**Requirement**
Every entry below is to be copied exactly, with nothing omitted.

··· Supplied records

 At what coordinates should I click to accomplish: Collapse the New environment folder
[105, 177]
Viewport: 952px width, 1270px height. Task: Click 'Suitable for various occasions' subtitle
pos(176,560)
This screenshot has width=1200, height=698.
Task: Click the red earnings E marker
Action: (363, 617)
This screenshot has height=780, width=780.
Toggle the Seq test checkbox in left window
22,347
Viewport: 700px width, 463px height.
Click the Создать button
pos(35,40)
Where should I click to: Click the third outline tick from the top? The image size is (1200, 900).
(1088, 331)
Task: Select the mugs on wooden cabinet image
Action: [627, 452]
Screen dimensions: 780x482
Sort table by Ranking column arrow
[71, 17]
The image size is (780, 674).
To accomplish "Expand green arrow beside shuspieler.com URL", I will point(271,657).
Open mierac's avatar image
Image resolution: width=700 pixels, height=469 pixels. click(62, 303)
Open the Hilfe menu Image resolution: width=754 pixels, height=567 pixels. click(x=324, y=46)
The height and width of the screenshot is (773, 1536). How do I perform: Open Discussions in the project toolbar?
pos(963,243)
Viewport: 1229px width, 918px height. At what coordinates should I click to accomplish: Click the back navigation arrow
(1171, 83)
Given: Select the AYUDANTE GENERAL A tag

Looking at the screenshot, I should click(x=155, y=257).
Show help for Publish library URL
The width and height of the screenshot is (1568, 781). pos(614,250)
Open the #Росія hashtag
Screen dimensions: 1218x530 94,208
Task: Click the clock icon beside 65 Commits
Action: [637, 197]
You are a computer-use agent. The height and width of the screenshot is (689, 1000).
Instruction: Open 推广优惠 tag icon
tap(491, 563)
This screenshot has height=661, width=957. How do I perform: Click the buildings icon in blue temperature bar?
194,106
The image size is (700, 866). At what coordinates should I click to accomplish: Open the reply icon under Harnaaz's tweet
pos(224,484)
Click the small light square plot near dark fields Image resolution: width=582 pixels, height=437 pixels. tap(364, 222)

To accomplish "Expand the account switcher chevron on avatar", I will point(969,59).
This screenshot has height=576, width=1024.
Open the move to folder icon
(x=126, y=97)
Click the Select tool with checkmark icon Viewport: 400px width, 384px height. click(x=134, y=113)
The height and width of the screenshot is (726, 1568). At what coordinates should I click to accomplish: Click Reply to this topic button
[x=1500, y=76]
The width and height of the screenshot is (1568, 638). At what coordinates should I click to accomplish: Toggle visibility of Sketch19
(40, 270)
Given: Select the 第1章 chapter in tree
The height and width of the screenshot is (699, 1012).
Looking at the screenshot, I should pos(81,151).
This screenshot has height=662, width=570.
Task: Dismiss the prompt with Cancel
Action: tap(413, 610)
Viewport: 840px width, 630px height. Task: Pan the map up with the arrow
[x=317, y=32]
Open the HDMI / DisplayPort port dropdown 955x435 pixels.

······

**Task solution**
 At what coordinates should I click to accomplish: Collapse the New environment folder
[105, 177]
Viewport: 952px width, 1270px height. Task: Click 'Suitable for various occasions' subtitle
pos(176,560)
This screenshot has width=1200, height=698.
Task: Click the red earnings E marker
Action: (363, 617)
This screenshot has height=780, width=780.
Toggle the Seq test checkbox in left window
22,347
Viewport: 700px width, 463px height.
Click the Создать button
pos(35,40)
Where should I click to: Click the third outline tick from the top? The image size is (1200, 900).
(1088, 331)
Task: Select the mugs on wooden cabinet image
Action: [627, 452]
Screen dimensions: 780x482
Sort table by Ranking column arrow
[71, 17]
The image size is (780, 674).
To accomplish "Expand green arrow beside shuspieler.com URL", I will point(271,657).
Open mierac's avatar image
Image resolution: width=700 pixels, height=469 pixels. click(62, 303)
Open the Hilfe menu Image resolution: width=754 pixels, height=567 pixels. click(x=324, y=46)
The height and width of the screenshot is (773, 1536). How do I perform: Open Discussions in the project toolbar?
pos(963,243)
Viewport: 1229px width, 918px height. At what coordinates should I click to accomplish: Click the back navigation arrow
(1171, 83)
Given: Select the AYUDANTE GENERAL A tag

Looking at the screenshot, I should click(x=155, y=257).
Show help for Publish library URL
The width and height of the screenshot is (1568, 781). pos(614,250)
Open the #Росія hashtag
Screen dimensions: 1218x530 94,208
Task: Click the clock icon beside 65 Commits
Action: [637, 197]
You are a computer-use agent. The height and width of the screenshot is (689, 1000).
Instruction: Open 推广优惠 tag icon
tap(491, 563)
This screenshot has height=661, width=957. How do I perform: Click the buildings icon in blue temperature bar?
194,106
The image size is (700, 866). At what coordinates should I click to accomplish: Open the reply icon under Harnaaz's tweet
pos(224,484)
Click the small light square plot near dark fields Image resolution: width=582 pixels, height=437 pixels. tap(364, 222)

To accomplish "Expand the account switcher chevron on avatar", I will point(969,59).
This screenshot has height=576, width=1024.
Open the move to folder icon
(x=126, y=97)
Click the Select tool with checkmark icon Viewport: 400px width, 384px height. click(x=134, y=113)
The height and width of the screenshot is (726, 1568). At what coordinates should I click to accomplish: Click Reply to this topic button
[x=1500, y=76]
The width and height of the screenshot is (1568, 638). At what coordinates should I click to accomplish: Toggle visibility of Sketch19
(40, 270)
Given: Select the 第1章 chapter in tree
The height and width of the screenshot is (699, 1012).
Looking at the screenshot, I should pos(81,151).
This screenshot has height=662, width=570.
Task: Dismiss the prompt with Cancel
Action: tap(413, 610)
Viewport: 840px width, 630px height. Task: Pan the map up with the arrow
[x=317, y=32]
Open the HDMI / DisplayPort port dropdown 955x435 pixels.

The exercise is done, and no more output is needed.